La souris et le joypad se sont effacés, ne reste plus que le doigt pour glisser sur la surface minérale de nos smartphones et sélectionner, supprimer, faire défiler, valider ou activer les fonctions de nos applications. Et parce que les appareils tactiles sont en grande majorité des appareils de mobilité qu’on utilise de façon extrêmement personnelle, le terme digital prend aujourd’hui une dimension plus large.
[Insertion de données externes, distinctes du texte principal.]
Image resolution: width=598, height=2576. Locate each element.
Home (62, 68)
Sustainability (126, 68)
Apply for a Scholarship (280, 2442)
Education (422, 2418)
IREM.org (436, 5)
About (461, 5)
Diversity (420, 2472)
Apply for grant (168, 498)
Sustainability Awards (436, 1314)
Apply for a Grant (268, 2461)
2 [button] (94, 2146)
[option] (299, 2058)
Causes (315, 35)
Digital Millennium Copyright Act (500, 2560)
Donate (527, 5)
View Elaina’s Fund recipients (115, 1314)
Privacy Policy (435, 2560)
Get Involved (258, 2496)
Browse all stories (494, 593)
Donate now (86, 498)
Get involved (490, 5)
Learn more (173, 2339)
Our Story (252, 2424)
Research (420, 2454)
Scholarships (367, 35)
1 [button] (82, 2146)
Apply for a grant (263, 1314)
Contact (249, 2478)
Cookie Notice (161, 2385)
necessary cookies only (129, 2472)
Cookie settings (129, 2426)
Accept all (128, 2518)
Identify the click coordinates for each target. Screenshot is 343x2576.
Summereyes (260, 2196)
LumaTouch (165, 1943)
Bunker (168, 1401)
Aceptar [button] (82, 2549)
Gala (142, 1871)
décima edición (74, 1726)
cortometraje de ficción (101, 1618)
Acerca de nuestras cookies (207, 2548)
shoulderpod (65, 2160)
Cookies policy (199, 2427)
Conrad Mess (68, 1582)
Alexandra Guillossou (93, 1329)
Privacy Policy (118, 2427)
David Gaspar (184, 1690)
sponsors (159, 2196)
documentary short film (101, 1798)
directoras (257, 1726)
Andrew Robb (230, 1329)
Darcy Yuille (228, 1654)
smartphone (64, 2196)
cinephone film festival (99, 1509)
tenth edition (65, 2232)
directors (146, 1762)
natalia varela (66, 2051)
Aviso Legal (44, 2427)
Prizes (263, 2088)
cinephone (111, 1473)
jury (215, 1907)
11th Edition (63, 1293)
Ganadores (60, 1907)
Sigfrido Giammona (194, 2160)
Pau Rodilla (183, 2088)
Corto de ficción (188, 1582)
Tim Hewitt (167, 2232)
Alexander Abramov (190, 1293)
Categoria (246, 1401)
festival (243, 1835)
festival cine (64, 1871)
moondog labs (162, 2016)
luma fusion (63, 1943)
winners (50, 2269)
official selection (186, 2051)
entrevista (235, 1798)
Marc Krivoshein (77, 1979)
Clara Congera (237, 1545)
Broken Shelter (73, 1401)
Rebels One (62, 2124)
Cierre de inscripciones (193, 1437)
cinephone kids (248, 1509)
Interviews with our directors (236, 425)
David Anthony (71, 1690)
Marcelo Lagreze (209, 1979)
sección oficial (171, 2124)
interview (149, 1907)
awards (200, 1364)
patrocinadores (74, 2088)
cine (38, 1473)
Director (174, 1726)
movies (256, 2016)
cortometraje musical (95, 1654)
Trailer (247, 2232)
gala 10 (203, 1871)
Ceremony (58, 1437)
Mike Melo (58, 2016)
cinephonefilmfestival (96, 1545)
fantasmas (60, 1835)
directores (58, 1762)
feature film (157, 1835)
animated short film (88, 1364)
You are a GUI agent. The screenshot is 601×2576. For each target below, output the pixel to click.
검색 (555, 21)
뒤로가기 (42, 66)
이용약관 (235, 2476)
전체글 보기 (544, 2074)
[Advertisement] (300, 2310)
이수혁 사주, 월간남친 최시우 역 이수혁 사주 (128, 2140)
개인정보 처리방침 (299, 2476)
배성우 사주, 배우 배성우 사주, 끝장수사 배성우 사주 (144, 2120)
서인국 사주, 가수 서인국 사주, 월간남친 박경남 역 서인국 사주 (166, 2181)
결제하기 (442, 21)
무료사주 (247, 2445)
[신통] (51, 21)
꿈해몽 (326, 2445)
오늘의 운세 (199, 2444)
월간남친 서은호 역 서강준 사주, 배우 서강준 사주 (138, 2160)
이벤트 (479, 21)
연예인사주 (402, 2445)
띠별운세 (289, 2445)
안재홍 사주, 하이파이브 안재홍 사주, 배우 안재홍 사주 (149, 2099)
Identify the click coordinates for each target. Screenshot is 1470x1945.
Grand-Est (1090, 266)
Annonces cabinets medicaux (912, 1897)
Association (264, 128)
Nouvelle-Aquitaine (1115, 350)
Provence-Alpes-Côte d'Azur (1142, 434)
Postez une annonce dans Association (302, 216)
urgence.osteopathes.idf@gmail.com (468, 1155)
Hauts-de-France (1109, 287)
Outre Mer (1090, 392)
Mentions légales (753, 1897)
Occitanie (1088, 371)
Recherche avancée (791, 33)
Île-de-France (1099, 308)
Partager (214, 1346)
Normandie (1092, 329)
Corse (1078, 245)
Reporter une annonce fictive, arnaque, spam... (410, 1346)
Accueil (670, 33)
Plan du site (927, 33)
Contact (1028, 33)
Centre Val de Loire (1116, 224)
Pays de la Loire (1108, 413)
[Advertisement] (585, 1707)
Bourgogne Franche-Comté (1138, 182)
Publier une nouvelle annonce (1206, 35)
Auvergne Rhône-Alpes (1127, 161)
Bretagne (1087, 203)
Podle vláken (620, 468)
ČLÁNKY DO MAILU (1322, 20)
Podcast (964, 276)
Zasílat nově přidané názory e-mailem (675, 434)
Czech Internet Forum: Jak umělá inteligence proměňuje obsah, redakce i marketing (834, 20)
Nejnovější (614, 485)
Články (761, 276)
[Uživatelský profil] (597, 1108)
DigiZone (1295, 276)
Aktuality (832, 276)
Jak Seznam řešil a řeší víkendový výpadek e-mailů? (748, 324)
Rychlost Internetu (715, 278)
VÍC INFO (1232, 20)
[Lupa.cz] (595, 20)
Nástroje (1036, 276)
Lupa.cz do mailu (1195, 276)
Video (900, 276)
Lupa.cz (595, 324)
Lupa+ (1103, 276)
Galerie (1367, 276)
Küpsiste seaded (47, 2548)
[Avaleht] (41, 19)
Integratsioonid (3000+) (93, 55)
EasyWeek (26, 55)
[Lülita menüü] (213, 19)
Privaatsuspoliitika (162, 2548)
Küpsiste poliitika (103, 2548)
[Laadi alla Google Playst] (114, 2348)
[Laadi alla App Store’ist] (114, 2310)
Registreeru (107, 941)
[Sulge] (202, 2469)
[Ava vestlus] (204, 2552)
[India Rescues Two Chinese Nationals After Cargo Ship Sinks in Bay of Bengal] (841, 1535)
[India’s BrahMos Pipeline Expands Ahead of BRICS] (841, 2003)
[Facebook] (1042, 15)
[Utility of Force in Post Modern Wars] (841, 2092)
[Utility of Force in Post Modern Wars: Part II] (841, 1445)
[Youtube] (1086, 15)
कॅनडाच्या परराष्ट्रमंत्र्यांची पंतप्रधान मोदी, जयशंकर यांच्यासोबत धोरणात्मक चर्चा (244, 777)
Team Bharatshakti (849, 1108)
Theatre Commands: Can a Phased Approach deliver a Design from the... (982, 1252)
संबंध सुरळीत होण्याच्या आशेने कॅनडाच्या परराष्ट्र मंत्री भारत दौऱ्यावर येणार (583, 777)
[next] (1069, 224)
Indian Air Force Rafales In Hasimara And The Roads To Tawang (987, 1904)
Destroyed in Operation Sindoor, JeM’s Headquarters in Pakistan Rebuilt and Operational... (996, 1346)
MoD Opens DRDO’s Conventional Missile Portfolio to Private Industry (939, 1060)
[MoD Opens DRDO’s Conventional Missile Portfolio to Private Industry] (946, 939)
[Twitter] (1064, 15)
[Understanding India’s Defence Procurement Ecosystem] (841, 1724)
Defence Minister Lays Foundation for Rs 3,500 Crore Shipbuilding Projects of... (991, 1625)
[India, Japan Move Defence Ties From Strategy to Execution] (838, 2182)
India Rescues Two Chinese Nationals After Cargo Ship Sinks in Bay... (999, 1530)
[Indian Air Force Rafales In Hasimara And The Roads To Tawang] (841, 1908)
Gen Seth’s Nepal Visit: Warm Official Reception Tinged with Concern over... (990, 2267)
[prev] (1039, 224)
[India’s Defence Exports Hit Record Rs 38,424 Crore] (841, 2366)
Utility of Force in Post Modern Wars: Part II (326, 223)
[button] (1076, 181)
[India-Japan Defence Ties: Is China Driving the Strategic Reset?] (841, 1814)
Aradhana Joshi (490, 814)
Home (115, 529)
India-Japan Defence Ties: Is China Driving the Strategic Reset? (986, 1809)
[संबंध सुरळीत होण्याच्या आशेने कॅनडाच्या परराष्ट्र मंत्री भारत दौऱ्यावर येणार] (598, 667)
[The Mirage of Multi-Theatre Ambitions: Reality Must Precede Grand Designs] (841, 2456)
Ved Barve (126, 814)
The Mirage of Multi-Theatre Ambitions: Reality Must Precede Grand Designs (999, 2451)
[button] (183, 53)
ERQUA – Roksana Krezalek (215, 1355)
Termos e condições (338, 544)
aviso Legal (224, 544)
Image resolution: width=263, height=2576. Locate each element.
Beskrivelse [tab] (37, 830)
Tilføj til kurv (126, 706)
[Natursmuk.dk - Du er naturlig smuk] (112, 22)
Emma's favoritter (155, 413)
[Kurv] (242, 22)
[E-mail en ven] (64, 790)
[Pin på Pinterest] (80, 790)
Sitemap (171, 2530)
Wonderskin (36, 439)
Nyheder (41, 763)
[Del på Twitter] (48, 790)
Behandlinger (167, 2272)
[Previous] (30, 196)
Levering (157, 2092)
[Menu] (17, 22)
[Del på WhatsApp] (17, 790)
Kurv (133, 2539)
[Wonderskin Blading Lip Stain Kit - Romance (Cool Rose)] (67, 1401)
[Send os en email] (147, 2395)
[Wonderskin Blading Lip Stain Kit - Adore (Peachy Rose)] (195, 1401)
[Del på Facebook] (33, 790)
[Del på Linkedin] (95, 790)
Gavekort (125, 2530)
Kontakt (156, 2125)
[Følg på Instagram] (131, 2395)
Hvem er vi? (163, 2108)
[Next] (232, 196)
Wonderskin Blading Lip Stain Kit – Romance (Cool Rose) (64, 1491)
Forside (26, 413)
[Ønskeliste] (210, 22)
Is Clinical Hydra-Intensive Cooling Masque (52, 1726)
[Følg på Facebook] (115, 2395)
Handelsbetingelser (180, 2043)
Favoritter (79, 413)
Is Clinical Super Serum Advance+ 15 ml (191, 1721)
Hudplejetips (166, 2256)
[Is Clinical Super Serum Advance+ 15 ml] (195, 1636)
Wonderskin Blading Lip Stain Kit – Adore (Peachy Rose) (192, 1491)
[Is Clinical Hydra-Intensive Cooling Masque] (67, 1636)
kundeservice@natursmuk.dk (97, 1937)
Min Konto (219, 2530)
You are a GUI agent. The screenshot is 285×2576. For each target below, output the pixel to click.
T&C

Le doigt comme métaphore du soi, du personnel, du sur-mesure (aboutissement parfait de la parfaite interaction homme/machine sans intermédiation). Le digital comme métaphore renouvelée du numérique, nomade et itinérant. Le journalisme digital porte au centre de sa culture la notion de sur-mesure, de pratique centrée sur l’humain, pas seulement dans ses questionnements ou son champ d’investigation — celui propre au journalisme — mais bien dans celui que l’utilisateur final est au cœur des préoccupations.

Le journalisme digital n’est donc pas un anglicisme de plus destiné à faire « néo », mais bien le fruit d’une réflexion qui tire dans l’étymologie millénaire du mot, la raison même de son existence et la nature résolument nouvelle de la mission qui est la sienne : mettre le public au centre de la conversation et des préoccupations.

Le « journalisme digital » donc, n’est pas seulement un type de journalisme qui trouve son terrain d’action sur Internet, ou qui tire parti de l’environnement numérique dans lequel il s’inscrit, mais bien un journalisme de culture nouvelle.